Exercise prompt. Render the data as a Markdown table with the columns Row and Line, numbering each line and leaving out blank lines. Cover only the lines starting at the one containing "Locate an element on the screen. The" and ending at the one containing "nav-home: Главная is".

Supplied information.
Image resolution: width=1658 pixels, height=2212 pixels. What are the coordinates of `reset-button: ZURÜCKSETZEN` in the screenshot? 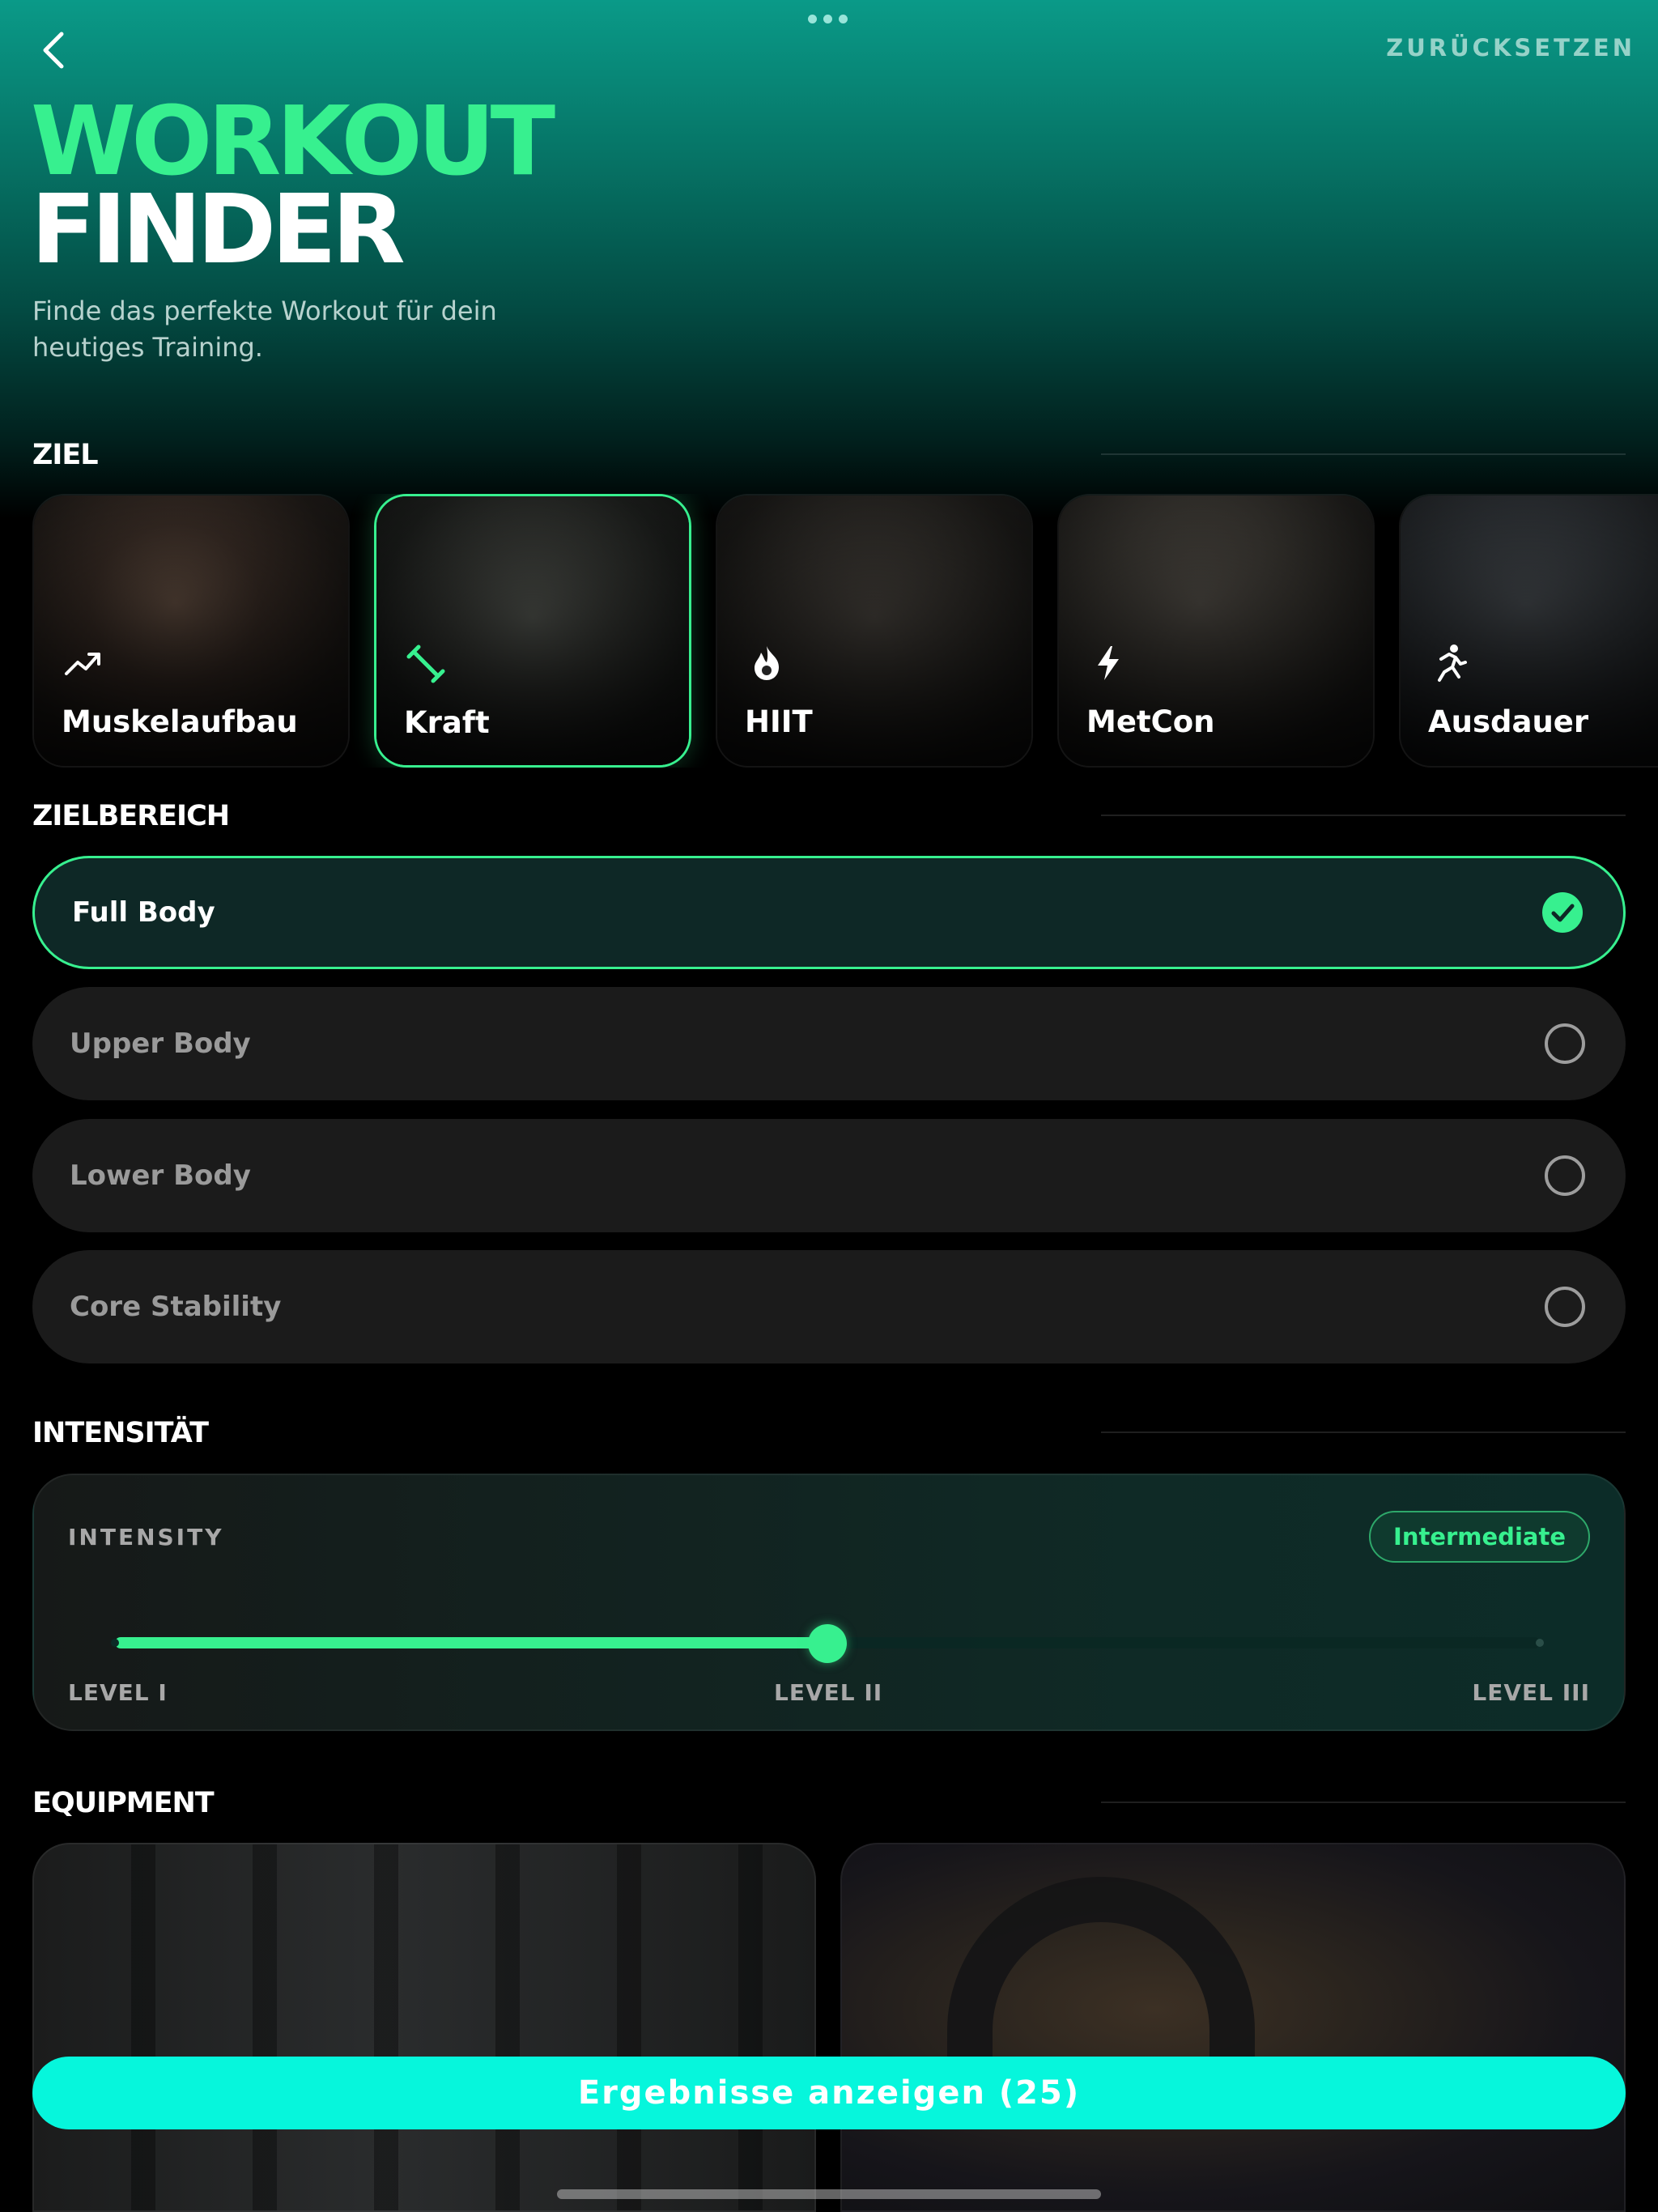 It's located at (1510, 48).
==
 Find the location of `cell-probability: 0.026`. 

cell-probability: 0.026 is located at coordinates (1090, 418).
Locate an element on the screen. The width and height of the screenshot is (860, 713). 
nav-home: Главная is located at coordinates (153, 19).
---
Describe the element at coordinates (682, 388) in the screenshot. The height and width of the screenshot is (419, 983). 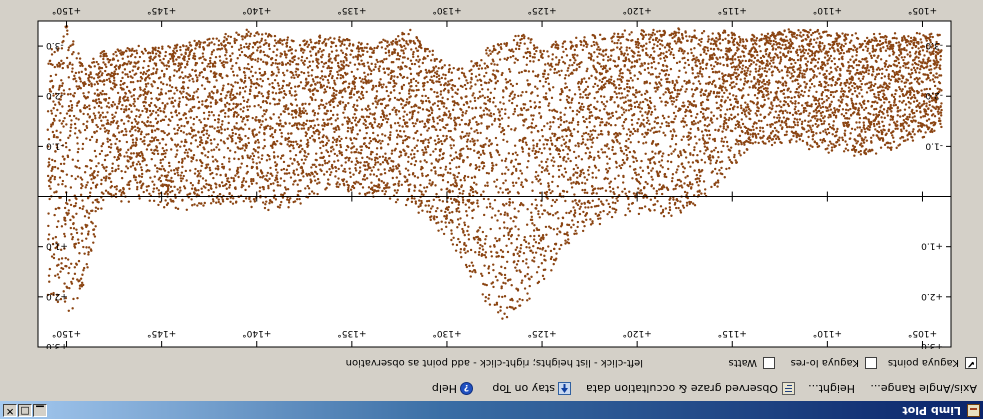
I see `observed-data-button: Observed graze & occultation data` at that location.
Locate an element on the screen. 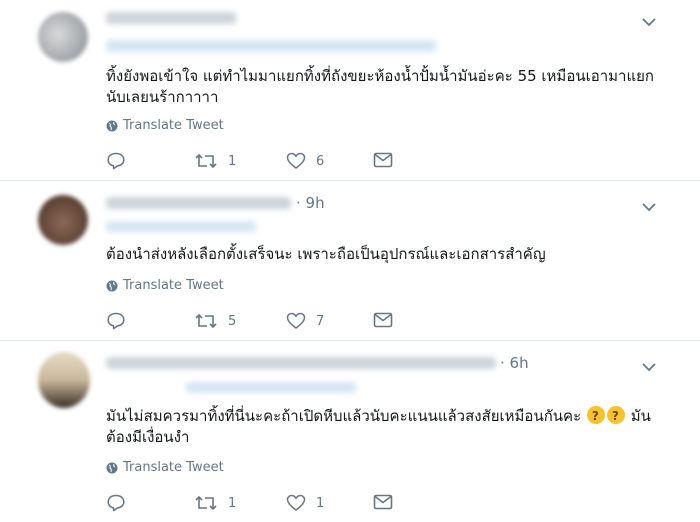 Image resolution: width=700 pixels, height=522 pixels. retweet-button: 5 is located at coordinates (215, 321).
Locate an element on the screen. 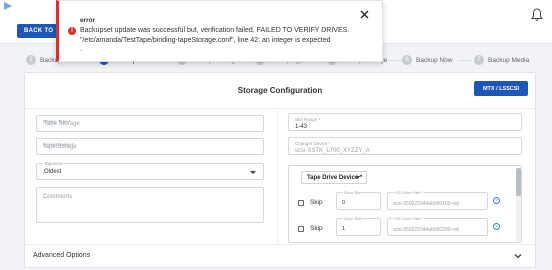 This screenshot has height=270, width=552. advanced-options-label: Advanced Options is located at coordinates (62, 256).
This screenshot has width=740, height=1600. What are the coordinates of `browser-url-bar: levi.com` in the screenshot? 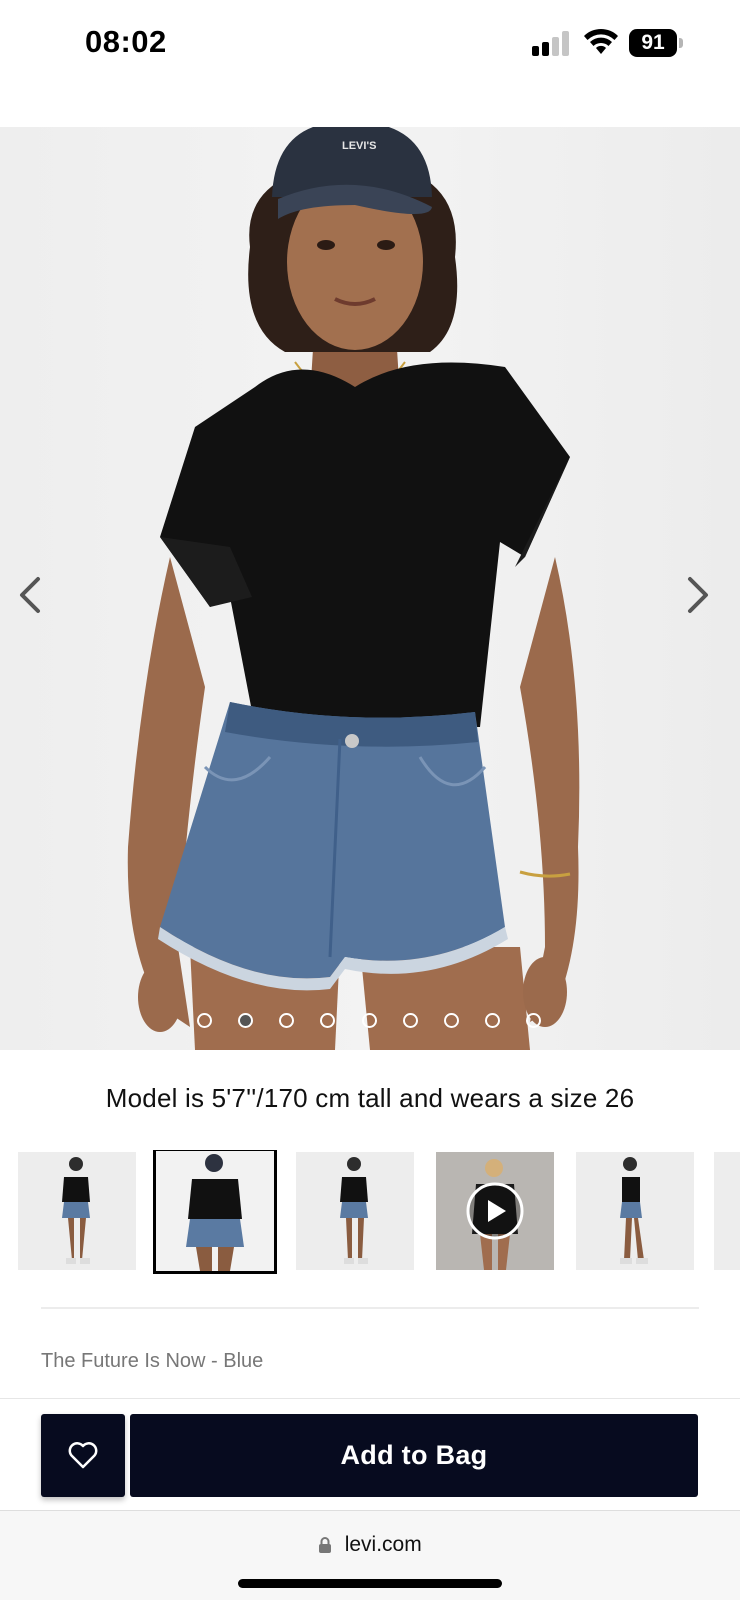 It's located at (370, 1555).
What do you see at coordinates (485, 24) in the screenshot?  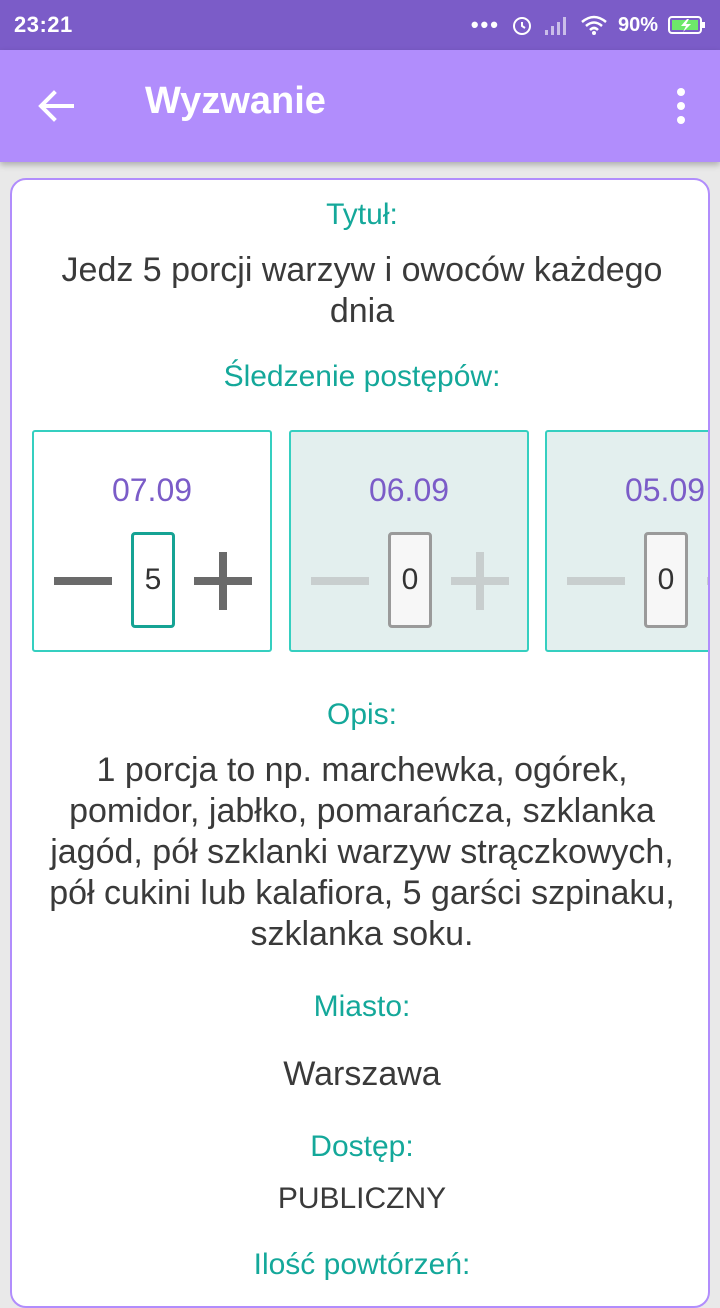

Task response.
| Row | Line |
|---|---|
| 1 | Locate an element on the screen. The width and height of the screenshot is (860, 713).  |
| 2 | nav-home: Главная is located at coordinates (153, 19). |